Software engineering research has a productivity problem. There are many researchers across the world who are engaged in software-engineering research, but the path from idea to publication is often a fraught one. As a consequence there is a danger that many important ideas and results are not receiving the attention they deserve within academia or finding their way to the practitioners whom the research is ultimately intended to benefit.
One of the biggest barriers faced by software engineering researchers is (perhaps ironically) the need to produce software. Research is overwhelmingly concerned with the development of automated techniques to support activities such as testing, remodularisation and comprehension. It is rightly expected that, in order to publish such a technique at a respectable venue, the proposed approach has to be accompanied by some empirical data, generated with the help of a proof-of-concept tool.
Developing such a tool requires a lot of time and effort. This effort can be roughly spread across two dimensions
(1) the `scientific’ challenge of identifying and applying suitable algorithms and data-types to fit the problem, and running experiments to gather data, and
(2) the `engineering’ challenge of ensuring that the software is portable, usable, and can be applied in an `industrial’ setting, to scale to arbitrarily large systems, to be used by a broad range of users.
Whereas the first dimension can often be accomplished within a relatively short time-frame (a couple of person months perhaps), the second dimension — taking an academic tool and scaling it up — can rapidly become enormously time-consuming. In practice, doing so will often only realistically be possible in a well-resourced and funded lab, where the researcher is accompanied by one or more long-term post-doctoral research assistants.
This is problematic because the second dimension is often what matters when it comes to publication. An academic tool that is widely applicable can be used to generate larger volumes of empirical data, from a broader range of subject systems. Even if the underlying technique is not particularly novel or risky, the fact that it is accompanied by a large volume of empirical data renders it immediately more publishable than a technique that, whilst more novel and interesting, does not have a tool that is a broadly applicable or scalable, and thus does not have the same volume of empirical data. I previously discussed this specific problem in the context of software testing research.
Indeed, the out-of-the-box performance of the software tool (as accomplished by dimension 2) is often used to assess at face-value the performance of the technique it seeks to implement (regardless of whether or not the tool was merely intended as a proof of concept). One of the many examples of this mindset shines through in the ASE 2015 paper on AndroTest, where a selection of academic tools (often underpinned by non-trivial heuristics and algorithms) were compared against the industrial, conceptually much simpler MonkeyTest random testing tool. Perhaps embarrassingly for the conceptually more advanced academic tools, MonkeyTest was shown to be the hands-down winner in terms of performance across the board. I am personally uneasy about this sort of comparison, because it is difficult to delineate to what extent the (under-)performance of the academic tools was simply due to a lack of investment in the `engineering’ dimension. Had they been more usable and portable, with less dependence upon manual selection of parameters etc., would the outcome have been different?

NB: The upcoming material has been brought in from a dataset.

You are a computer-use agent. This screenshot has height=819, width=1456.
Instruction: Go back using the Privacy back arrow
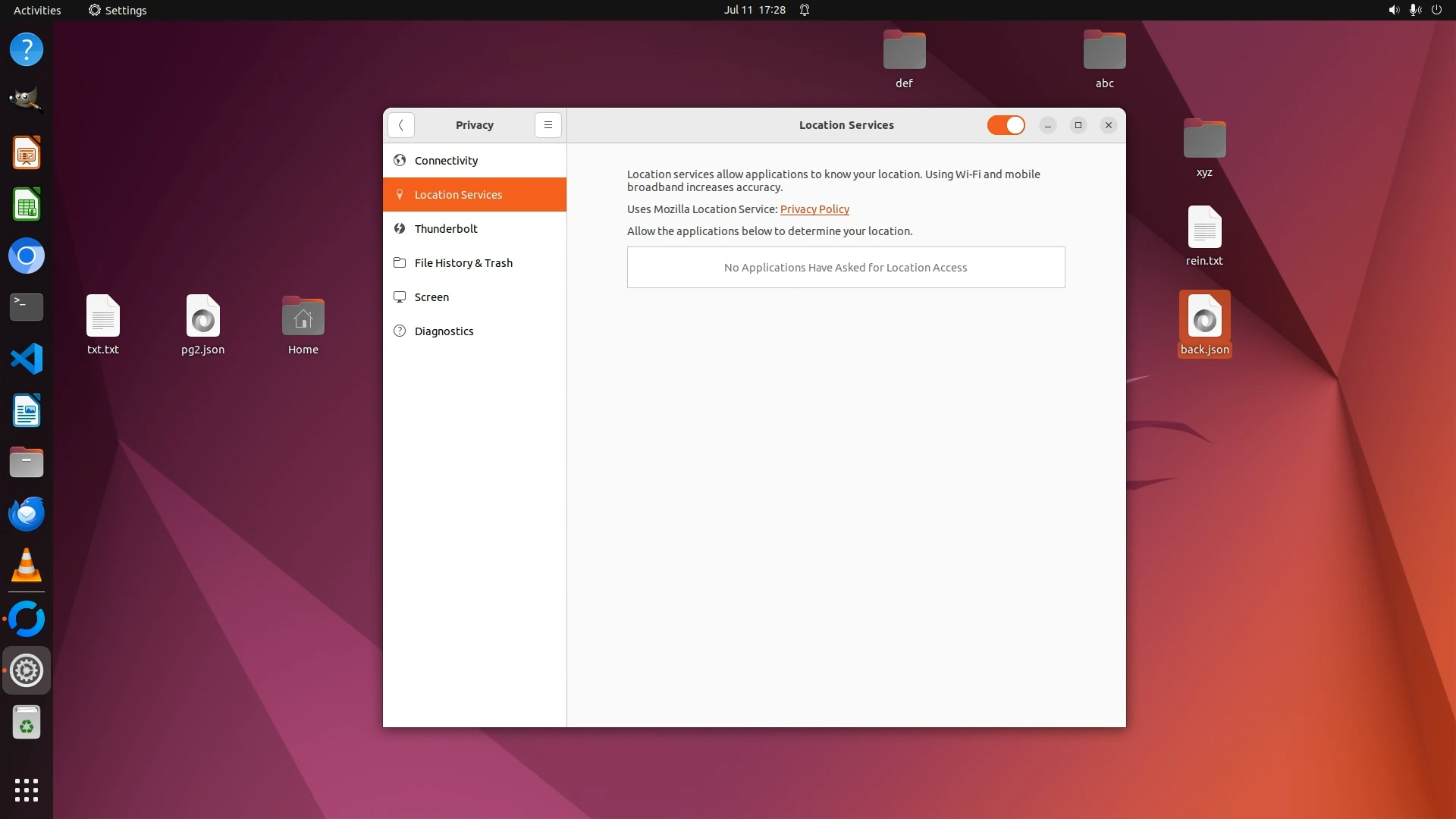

This emphasis on the engineering dimension is perhaps one of the factors that contributes to what Moshe Vardi recently called the “divination by program committee”. He argues that papers are often treated as “guilty until proven innocent”, and the maturity and industrial applicability of an associated tool can, for many reviewers, become a factor in deciding whether a paper (and its tool) should make the cut.
In my view, this is the cause of a huge productivity problem in software engineering. The capacity to generate genuinely widely usable tools that can produce large volumes of empirical data is rare. Efforts to publish novel techniques based proof-of-concept implementations geared towards smaller-scale, specific case studies often fail to reach the top venues and fail to make the impact they perhaps should.
In his blog, Moshe Vardi suggests that reviewers and PC members should perhaps adopt a shift in attitude towards one of “innocent until proven guilty”. In my view, this more lenient approach taken by reviewers should include a shift away from this overarching emphasis on empirical data and generalisability (implying the need for highly engineered tools).